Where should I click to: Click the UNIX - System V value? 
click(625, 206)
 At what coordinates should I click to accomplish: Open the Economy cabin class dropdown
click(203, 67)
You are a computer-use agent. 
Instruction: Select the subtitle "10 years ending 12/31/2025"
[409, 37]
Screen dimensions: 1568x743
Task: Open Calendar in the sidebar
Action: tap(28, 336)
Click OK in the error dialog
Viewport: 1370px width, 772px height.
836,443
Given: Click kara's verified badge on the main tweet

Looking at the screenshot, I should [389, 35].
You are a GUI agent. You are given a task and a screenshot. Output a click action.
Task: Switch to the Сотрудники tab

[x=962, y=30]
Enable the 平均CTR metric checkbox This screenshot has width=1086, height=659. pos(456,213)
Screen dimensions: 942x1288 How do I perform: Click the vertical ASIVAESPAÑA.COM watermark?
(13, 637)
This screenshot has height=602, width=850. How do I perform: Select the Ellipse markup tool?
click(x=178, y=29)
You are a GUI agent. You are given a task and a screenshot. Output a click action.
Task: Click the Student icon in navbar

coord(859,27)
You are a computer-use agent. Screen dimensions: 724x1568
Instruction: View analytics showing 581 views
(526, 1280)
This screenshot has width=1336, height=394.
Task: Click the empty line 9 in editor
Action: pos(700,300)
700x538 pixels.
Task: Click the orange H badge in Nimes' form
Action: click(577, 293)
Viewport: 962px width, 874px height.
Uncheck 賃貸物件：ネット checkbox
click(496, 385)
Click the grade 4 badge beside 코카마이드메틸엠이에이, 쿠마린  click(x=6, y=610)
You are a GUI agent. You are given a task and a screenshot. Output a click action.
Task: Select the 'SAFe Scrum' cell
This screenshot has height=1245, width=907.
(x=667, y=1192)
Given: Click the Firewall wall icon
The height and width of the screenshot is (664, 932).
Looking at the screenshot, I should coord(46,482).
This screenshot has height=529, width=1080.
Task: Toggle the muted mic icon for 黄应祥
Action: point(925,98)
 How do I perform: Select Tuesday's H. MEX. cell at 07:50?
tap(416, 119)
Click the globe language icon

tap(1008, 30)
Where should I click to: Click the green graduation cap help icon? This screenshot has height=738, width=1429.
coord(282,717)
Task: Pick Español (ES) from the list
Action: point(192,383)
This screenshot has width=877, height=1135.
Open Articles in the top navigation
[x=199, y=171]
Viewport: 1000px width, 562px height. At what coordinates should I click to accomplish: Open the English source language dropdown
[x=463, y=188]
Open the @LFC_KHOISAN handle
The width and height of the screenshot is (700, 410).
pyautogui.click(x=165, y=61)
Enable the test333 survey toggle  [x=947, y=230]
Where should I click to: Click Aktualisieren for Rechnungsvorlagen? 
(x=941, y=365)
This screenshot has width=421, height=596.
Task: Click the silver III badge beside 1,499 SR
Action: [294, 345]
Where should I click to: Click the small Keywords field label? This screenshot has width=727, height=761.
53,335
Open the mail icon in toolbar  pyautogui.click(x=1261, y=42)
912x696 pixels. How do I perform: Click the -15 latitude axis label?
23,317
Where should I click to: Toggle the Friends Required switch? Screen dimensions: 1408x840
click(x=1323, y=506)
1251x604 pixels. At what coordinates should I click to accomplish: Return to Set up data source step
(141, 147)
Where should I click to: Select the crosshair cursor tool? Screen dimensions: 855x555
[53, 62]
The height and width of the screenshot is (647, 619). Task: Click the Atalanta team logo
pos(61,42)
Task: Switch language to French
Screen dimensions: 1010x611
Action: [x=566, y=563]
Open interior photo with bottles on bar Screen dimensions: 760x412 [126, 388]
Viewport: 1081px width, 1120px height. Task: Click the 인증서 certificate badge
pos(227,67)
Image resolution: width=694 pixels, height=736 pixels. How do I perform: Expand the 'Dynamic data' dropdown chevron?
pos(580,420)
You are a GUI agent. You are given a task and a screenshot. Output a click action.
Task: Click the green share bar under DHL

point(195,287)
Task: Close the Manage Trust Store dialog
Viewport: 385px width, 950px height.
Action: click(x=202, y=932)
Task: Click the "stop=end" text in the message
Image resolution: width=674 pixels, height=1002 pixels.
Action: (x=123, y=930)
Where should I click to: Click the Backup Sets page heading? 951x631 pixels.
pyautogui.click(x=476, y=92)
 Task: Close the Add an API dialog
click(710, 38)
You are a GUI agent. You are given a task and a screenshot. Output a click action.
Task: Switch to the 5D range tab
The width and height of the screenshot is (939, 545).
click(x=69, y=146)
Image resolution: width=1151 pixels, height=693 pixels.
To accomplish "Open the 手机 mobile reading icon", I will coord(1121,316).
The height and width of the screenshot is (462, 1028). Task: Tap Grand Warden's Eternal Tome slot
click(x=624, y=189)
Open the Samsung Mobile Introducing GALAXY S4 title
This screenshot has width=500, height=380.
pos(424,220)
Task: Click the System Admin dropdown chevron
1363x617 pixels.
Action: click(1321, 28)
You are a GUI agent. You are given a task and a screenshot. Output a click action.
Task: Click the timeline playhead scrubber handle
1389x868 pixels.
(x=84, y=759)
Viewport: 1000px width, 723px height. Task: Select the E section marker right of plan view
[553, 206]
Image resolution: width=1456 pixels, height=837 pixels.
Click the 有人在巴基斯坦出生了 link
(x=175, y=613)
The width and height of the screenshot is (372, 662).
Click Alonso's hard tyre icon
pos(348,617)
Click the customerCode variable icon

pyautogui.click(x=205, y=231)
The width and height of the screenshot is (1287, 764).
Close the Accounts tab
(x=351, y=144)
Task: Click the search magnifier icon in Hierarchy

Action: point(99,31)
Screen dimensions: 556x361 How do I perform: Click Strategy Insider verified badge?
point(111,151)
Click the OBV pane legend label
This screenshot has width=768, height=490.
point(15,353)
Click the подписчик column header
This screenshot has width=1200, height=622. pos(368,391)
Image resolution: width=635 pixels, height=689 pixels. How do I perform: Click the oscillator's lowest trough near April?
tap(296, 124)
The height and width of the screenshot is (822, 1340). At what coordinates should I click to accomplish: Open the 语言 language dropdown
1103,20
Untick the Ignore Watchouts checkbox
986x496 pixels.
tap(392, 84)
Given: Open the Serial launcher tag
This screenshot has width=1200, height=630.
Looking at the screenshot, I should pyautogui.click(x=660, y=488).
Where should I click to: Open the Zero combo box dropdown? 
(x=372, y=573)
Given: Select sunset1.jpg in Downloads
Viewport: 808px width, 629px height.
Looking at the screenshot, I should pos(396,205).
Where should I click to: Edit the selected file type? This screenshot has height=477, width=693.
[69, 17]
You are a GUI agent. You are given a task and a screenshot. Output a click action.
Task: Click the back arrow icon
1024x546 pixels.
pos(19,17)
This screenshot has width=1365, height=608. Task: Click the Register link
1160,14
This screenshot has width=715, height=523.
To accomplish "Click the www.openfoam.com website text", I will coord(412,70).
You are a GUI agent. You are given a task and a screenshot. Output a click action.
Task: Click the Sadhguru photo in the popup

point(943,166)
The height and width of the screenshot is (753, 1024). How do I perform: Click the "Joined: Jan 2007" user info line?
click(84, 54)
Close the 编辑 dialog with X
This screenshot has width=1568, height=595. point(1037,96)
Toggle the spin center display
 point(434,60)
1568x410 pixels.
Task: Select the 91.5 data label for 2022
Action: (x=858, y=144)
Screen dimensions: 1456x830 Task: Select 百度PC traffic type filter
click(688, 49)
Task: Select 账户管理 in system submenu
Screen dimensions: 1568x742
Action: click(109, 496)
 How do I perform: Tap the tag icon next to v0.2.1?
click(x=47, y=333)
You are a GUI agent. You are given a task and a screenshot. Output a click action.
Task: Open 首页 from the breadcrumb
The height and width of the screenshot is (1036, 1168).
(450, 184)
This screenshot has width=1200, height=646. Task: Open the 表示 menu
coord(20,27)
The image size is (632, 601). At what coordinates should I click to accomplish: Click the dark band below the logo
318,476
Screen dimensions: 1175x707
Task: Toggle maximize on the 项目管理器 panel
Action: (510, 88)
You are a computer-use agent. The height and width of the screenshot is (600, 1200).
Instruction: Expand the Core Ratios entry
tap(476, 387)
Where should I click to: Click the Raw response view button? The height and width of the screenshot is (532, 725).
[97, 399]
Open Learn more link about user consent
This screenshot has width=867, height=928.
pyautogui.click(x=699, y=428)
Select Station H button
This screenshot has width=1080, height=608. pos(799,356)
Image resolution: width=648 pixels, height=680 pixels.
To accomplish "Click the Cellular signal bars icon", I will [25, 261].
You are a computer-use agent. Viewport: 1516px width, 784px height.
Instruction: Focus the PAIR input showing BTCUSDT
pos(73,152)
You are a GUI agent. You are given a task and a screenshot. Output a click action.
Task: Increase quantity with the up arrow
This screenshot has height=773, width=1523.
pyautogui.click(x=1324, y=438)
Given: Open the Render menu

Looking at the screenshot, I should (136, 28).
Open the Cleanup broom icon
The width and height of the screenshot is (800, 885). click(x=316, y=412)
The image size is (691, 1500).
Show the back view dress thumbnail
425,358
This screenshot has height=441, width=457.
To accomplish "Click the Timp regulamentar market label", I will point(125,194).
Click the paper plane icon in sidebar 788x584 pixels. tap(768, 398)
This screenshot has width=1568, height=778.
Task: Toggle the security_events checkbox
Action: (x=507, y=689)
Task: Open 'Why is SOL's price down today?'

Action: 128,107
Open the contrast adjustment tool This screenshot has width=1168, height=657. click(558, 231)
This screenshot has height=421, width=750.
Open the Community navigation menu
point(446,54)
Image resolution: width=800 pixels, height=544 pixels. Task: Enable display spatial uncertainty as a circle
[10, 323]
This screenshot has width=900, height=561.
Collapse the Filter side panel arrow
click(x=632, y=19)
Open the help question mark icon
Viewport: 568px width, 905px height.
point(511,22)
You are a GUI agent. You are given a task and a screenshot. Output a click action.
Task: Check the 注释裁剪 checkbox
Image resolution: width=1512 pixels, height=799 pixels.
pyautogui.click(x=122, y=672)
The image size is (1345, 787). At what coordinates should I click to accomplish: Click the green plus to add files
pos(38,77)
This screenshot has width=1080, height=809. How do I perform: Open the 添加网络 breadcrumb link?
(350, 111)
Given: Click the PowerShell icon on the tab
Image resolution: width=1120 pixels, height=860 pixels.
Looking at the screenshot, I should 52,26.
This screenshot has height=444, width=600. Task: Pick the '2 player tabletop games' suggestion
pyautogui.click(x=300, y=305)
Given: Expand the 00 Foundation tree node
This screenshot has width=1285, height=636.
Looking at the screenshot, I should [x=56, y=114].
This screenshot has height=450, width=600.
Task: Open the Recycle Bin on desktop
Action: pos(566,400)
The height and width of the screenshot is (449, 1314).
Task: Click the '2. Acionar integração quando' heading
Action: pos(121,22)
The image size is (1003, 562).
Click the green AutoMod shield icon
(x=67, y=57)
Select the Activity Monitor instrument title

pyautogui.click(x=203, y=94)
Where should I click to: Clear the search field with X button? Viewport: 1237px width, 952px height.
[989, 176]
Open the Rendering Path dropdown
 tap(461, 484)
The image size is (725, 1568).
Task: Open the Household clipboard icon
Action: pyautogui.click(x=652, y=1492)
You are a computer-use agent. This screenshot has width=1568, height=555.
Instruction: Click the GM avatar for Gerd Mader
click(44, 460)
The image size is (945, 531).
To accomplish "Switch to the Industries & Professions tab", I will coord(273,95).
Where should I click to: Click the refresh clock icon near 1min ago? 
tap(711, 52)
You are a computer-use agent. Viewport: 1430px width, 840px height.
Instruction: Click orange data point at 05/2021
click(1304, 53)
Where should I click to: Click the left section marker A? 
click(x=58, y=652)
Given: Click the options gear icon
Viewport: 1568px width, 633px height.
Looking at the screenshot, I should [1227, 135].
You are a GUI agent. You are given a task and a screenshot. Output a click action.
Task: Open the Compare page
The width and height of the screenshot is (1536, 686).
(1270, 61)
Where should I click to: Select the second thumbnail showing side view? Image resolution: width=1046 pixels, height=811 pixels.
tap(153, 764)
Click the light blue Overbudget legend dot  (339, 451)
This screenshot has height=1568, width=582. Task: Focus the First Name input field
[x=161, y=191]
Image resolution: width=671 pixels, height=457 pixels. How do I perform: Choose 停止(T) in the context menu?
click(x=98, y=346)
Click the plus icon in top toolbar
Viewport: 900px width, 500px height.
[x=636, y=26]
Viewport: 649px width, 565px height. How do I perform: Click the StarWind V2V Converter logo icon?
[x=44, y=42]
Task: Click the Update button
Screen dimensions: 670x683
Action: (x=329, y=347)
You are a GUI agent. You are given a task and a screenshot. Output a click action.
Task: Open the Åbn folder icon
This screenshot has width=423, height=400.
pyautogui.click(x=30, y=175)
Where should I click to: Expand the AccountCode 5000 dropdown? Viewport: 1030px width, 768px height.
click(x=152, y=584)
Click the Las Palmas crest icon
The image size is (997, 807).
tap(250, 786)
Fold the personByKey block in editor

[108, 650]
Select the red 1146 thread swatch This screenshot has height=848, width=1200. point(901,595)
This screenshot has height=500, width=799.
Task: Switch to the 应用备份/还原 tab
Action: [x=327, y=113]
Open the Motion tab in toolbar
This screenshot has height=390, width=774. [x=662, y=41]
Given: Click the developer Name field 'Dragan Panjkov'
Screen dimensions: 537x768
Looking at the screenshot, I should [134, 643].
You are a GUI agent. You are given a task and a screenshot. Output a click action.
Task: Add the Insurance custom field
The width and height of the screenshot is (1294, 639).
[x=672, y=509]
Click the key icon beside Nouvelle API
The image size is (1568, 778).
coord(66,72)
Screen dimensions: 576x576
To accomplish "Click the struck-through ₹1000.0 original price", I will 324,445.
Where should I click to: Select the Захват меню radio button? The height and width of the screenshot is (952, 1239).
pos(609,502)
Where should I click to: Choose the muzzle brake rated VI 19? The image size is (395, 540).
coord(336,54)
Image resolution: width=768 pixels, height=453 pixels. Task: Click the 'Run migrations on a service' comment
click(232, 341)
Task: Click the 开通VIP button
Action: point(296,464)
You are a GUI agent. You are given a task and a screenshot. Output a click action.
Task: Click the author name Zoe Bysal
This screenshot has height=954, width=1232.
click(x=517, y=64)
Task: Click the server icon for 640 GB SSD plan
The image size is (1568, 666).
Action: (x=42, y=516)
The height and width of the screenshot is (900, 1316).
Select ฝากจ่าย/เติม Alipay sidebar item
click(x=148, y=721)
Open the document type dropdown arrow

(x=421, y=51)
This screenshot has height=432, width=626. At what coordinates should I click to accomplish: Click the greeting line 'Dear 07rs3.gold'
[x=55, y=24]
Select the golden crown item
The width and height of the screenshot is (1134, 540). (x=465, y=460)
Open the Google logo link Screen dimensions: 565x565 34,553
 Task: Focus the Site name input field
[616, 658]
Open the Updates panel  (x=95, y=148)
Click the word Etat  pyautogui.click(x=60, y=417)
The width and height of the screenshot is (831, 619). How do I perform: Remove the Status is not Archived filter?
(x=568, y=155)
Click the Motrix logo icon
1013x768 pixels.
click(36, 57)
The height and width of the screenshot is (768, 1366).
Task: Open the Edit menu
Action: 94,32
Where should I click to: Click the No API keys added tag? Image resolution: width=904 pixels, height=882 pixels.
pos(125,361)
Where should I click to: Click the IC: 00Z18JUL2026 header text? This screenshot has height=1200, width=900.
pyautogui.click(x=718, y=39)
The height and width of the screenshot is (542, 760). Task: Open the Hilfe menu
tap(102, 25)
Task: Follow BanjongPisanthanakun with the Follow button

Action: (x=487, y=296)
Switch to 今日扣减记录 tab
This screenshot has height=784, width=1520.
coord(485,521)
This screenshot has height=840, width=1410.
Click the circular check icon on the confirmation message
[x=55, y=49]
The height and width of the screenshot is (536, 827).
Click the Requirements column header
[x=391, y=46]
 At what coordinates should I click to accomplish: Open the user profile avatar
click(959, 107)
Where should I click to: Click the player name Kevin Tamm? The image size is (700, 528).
▬▬▬
▶ _What to work on_:
The listing above holds a line with "Uncheck 賃貸物件：ネット checkbox" and a line with "Given: Click the Firewall wall icon". Print the stretch from the first through the second, exactly and alone.

▶ _Answer box_:
Uncheck 賃貸物件：ネット checkbox
click(496, 385)
Click the grade 4 badge beside 코카마이드메틸엠이에이, 쿠마린  click(x=6, y=610)
You are a GUI agent. You are given a task and a screenshot. Output a click action.
Task: Select the 'SAFe Scrum' cell
This screenshot has height=1245, width=907.
(x=667, y=1192)
Given: Click the Firewall wall icon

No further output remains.